Dan Garza
- Garza, circa 1947

No. 57, 7
- Position: End

Personal information
- Born: February 21, 1924 Anderson, South Carolina, U.S.
- Died: March 6, 2002 (aged 78) Tucson, Arizona, U.S.
- Listed height: 6 ft 3 in (1.91 m)
- Listed weight: 203 lb (92 kg)

Career information
- High school: Brackenridge (San Antonio, Texas)
- College: Oregon
- NFL draft: 1948: 15th round, 126th overall pick

Career history
- New York Yankees (1949); New York Yanks (1951);

Awards and highlights
- Third-team All-American (1948); First-team All-PCC (1948);
- Stats at Pro Football Reference

= Dan Garza =

American football player (1924–2002)

Daniel Robert Garza (February 21, 1924 – March 6, 2002) was an American professional football player who was an end for the New York Yankees of the All-America Football Conference (AAFC) and the New York Yanks of the National Football League (NFL). He played college football at North Texas, Central Missouri, and Oregon. He was selected by the New York Giants in the 15th round of the 1948 NFL draft.

==Early life==
Daniel Robert Garza was born on February 21, 1924, in Anderson, South Carolina. He attended Brackenridge High School in San Antonio, Texas.

==College career==
Garza enrolled at North Texas State Teachers College to play college football for the Eagles. As a freshman in 1942, he was the starting left end for the varsity team. He was starting right end for the Mules of Central Missouri State Teachers College in 1943. Garza then served on an Underwater Demolition Team, predecessors of the Navy SEALs, during World War II.

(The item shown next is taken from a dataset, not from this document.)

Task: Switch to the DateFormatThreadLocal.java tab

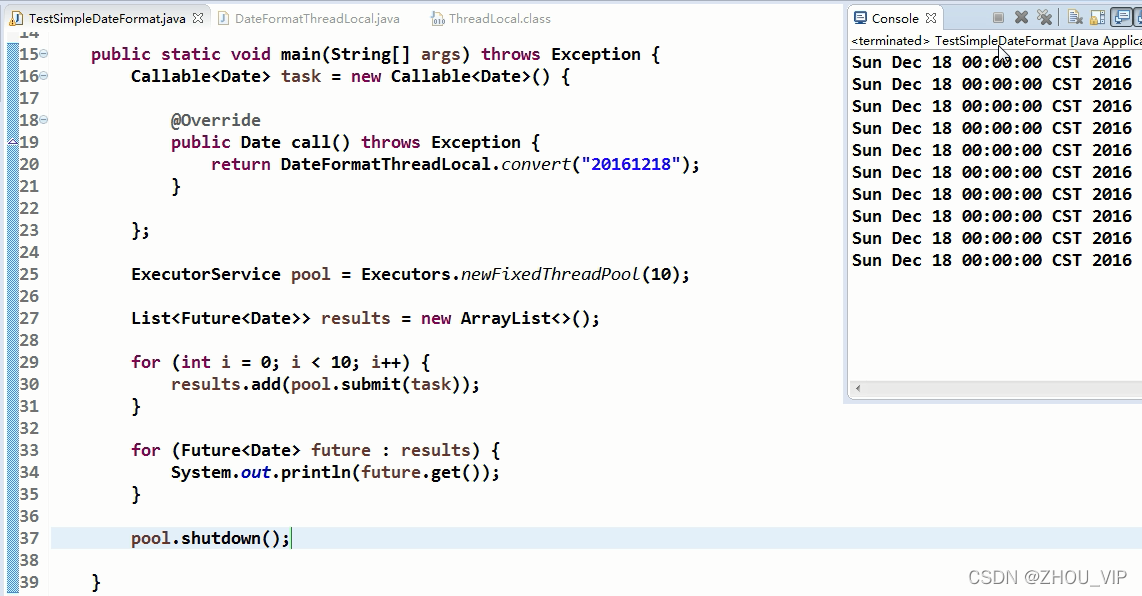Action: tap(316, 17)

Garza was a three-year letterman for the Oregon Ducks from 1946 to 1948. He missed the 1946 season due to injury. Through the first three games of the 1947 season, Garza had 11 receptions for a nation-leading 257 yards. He finished the year as Oregon's leading receiver with 21 catches for 365 yards and three touchdowns. In 1948, he earned first-team All-Pacific Coast Conference and Football Writers Association of America third-team All-American honors.

==Professional career==
Garza was selected by the New York Giants in the 15th round, with the 126th overall pick, of the 1948 NFL draft and by the New York Yankees in the 7th round, with the 48th overall pick, of the 1949 AAFC draft. At the conclusion of his college career, Garza signed with the Yankees on January 4, 1949. He played in all 12 games for the Yankees during the 1949 season in a reserve role, recording nine receptions for 193 yards and one kick return for 21 yards.

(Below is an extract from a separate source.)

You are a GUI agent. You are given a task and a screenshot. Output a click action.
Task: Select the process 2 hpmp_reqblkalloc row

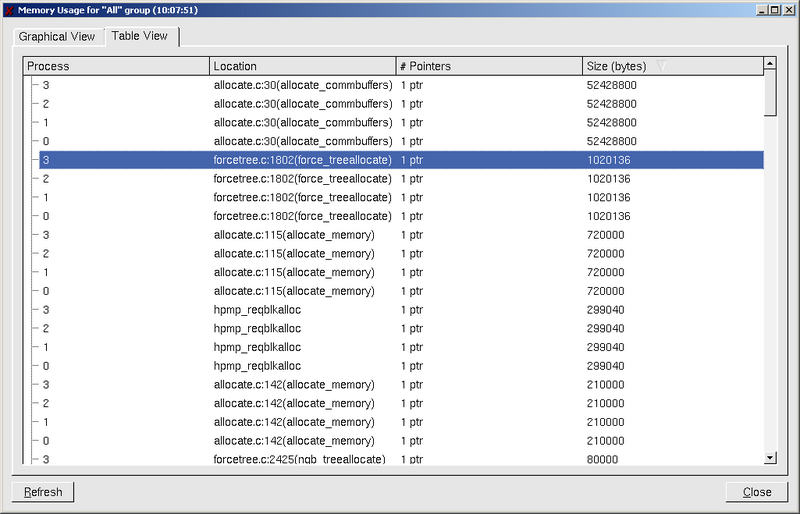300,328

After the AAFC was absorbed by the NFL, Garza and some other Yankees players were allocated to the New York Giants. However, he did not end up playing for the Giants, instead opting to spend the year studying dentistry at the University of Oregon.

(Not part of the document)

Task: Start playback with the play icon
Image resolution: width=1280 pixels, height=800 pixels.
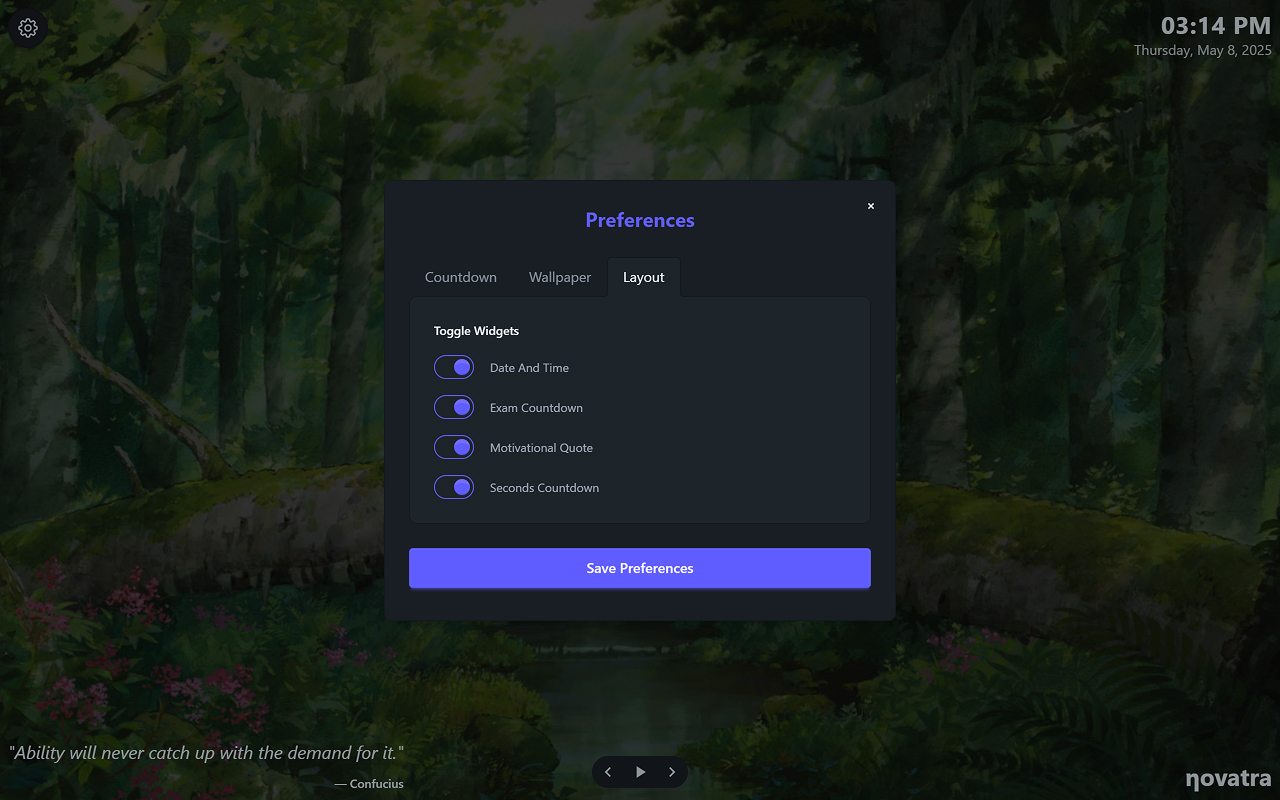Action: click(640, 772)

Garza signed with the New York Yanks of the National Football League (NFL) on July 21, 1951. He played in all 12 games, starting 10, for the Yanks during the 1951 season, catching 31	passes for 470 yards and a team-leading four touchdowns.

==Personal life==
Garza graduated from the University of Oregon School of Dentistry in 1955. He served as a dentist in the Navy, and then in Portland, Oregon, for 33 years. He retired in 1992. Garza died of cancer on March 6, 2002, in Tucson, Arizona.